> **THE PROBLEM**
Leave out all pictures and retype exactly the lines from the one with "The image size is (743, 448)." through the last line of the material.

--- MATERIAL FOR THIS EXERCISE ---

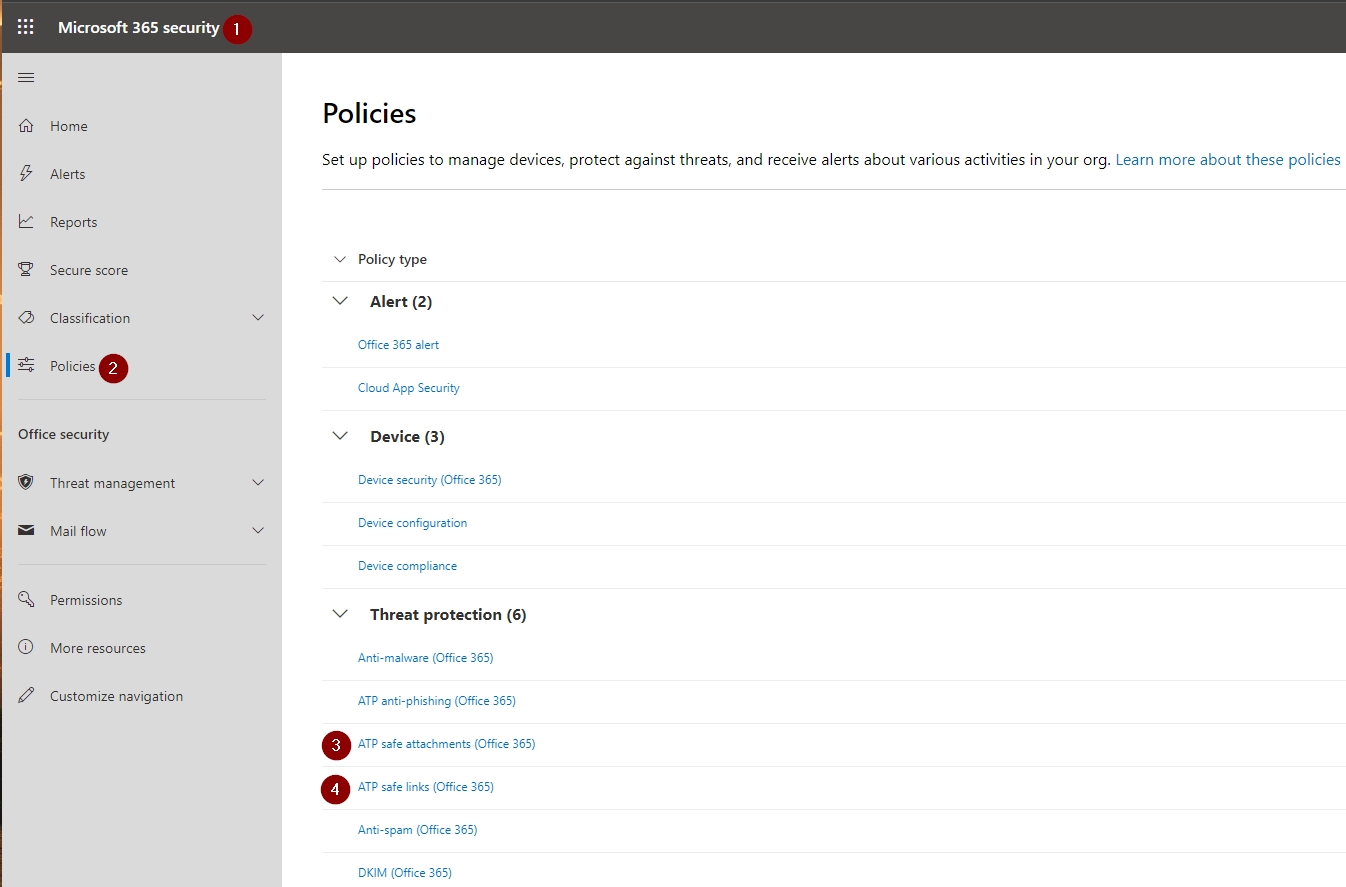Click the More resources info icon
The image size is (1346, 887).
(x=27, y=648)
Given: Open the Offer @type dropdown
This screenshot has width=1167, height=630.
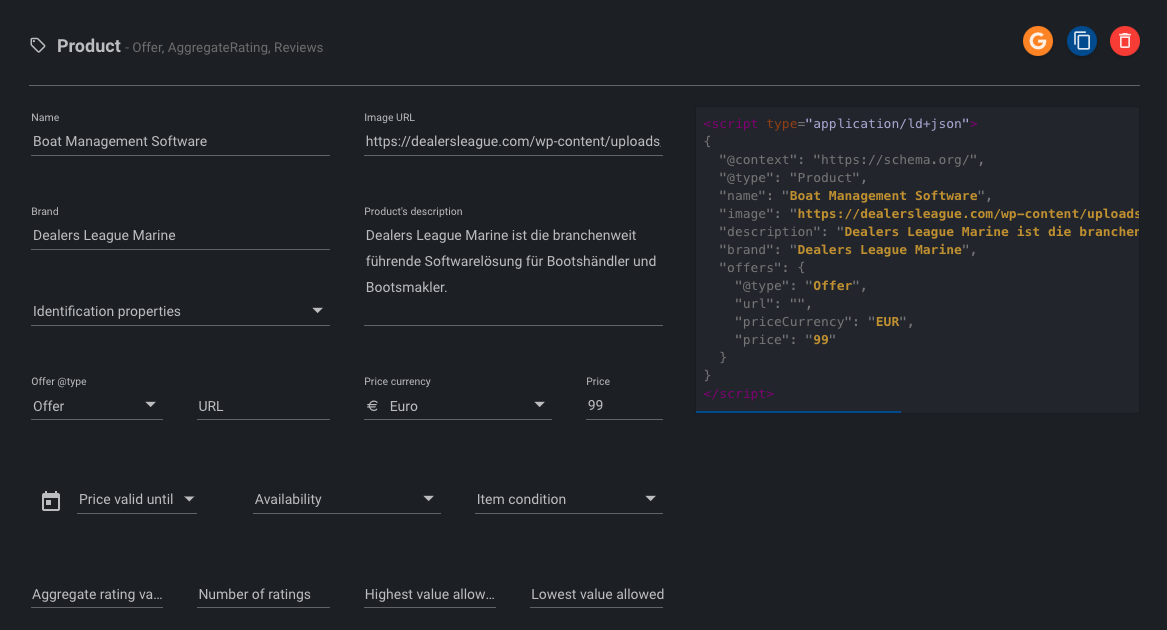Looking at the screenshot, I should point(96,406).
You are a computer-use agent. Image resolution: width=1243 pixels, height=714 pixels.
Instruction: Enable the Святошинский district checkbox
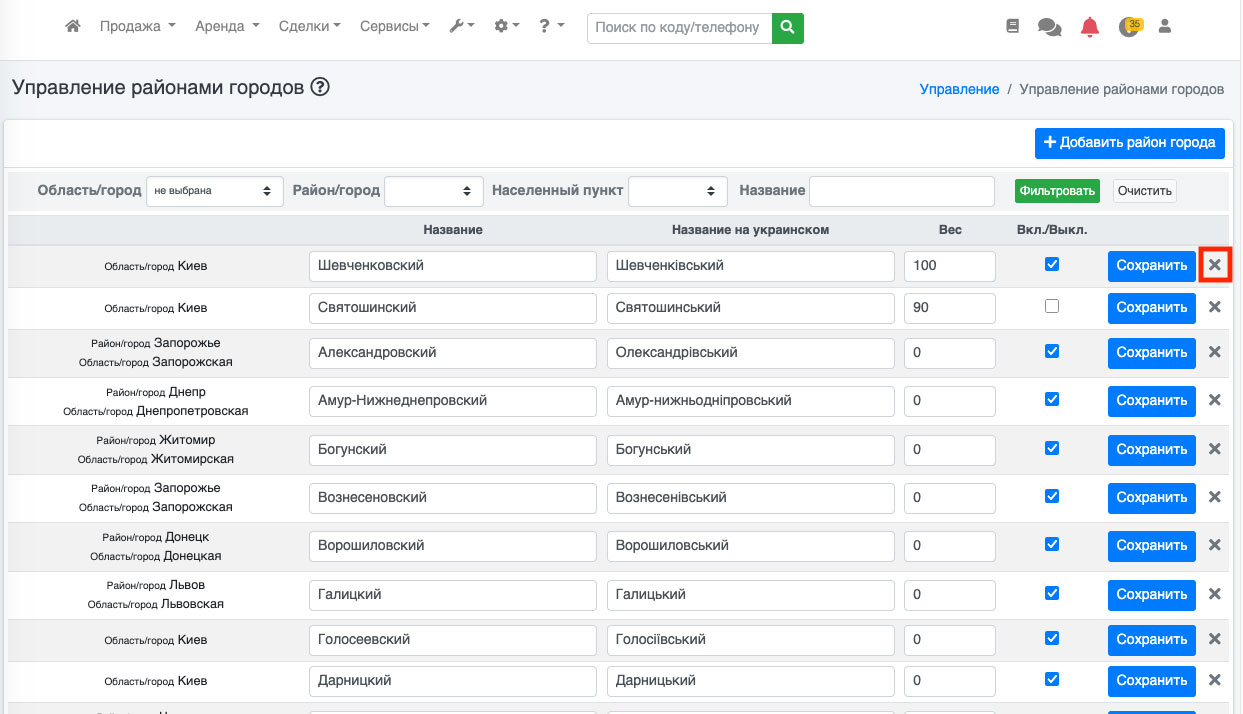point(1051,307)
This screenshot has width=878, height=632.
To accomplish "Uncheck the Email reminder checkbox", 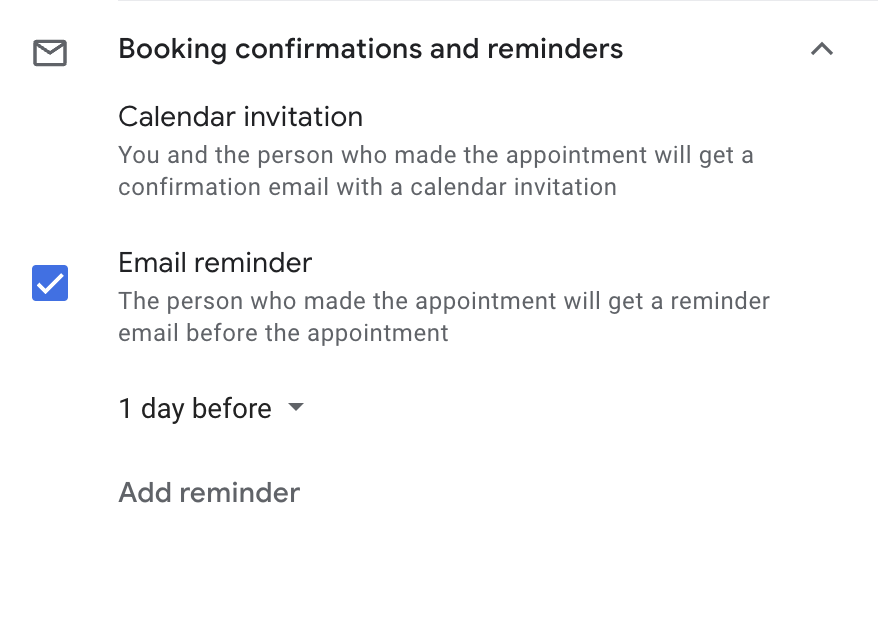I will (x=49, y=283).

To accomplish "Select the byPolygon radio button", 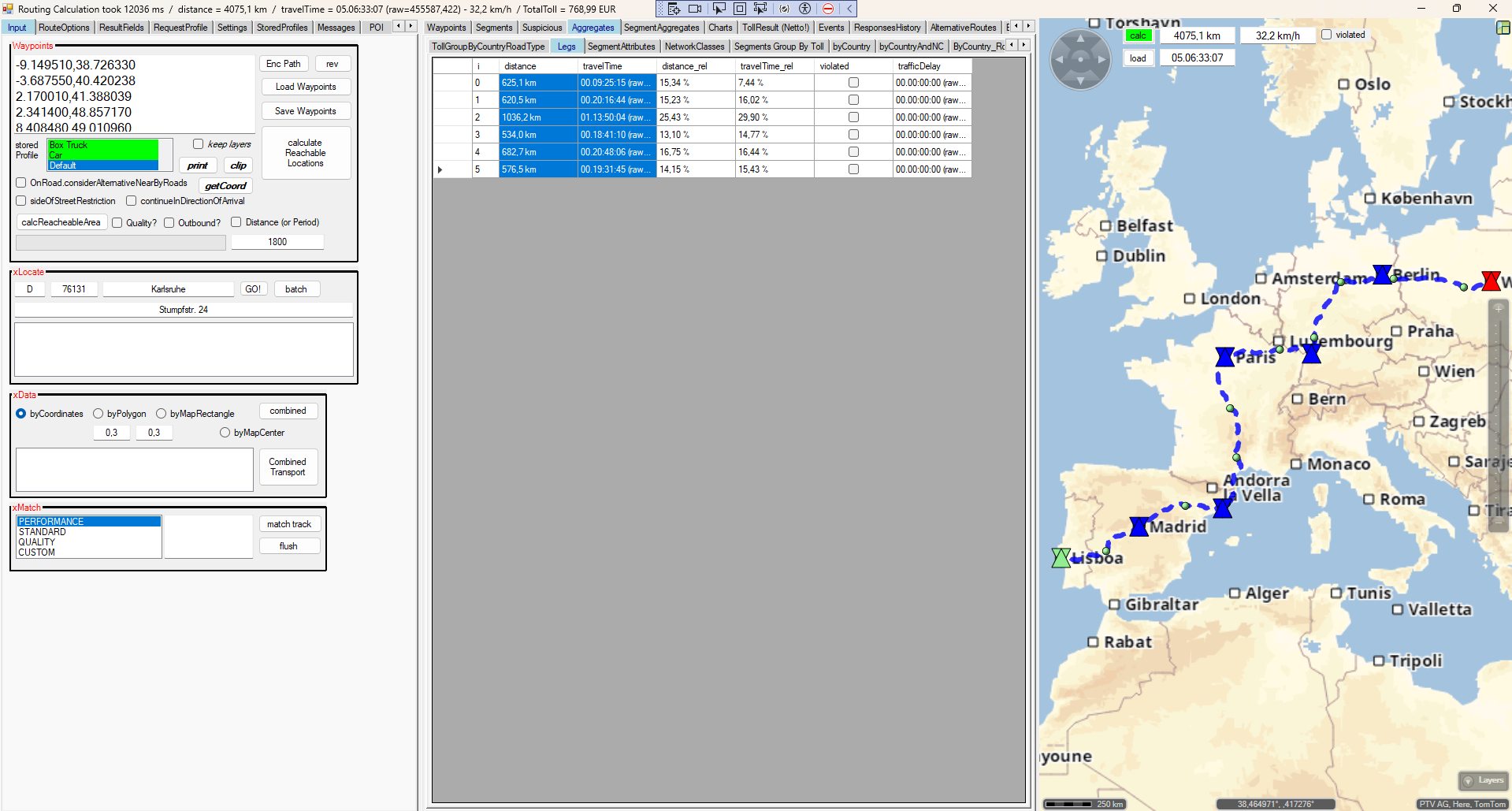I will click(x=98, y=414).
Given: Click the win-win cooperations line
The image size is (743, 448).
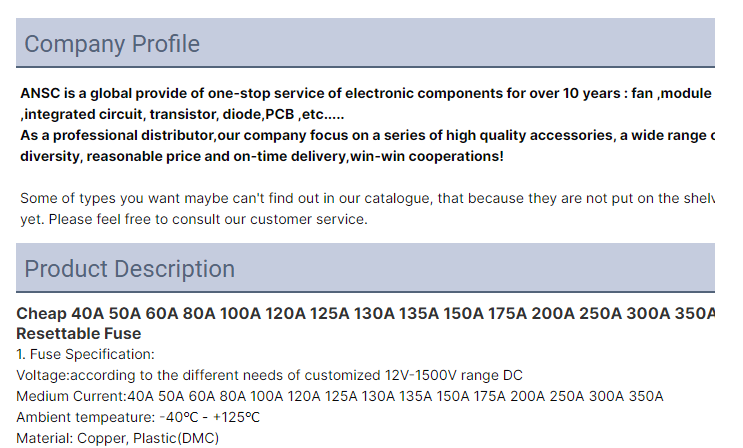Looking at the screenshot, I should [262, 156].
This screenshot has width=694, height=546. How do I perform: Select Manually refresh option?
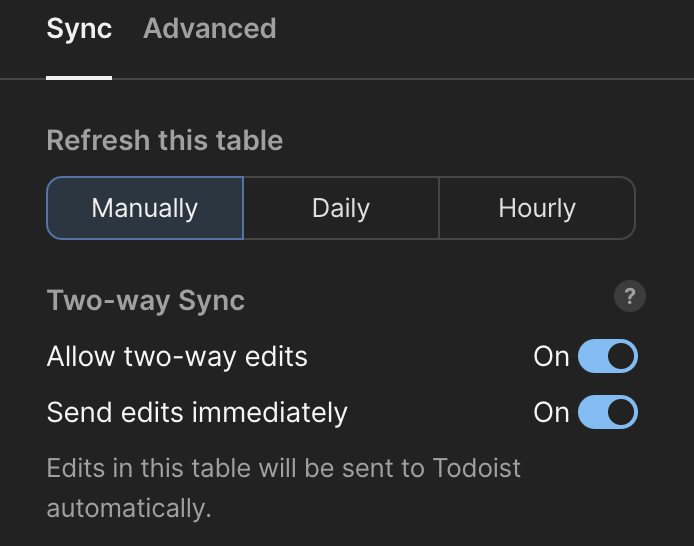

---

> **RESPONSE TO THIS TASK**
The image size is (743, 448).
Looking at the screenshot, I should [262, 156].
This screenshot has width=694, height=546. How do I perform: Select Manually refresh option?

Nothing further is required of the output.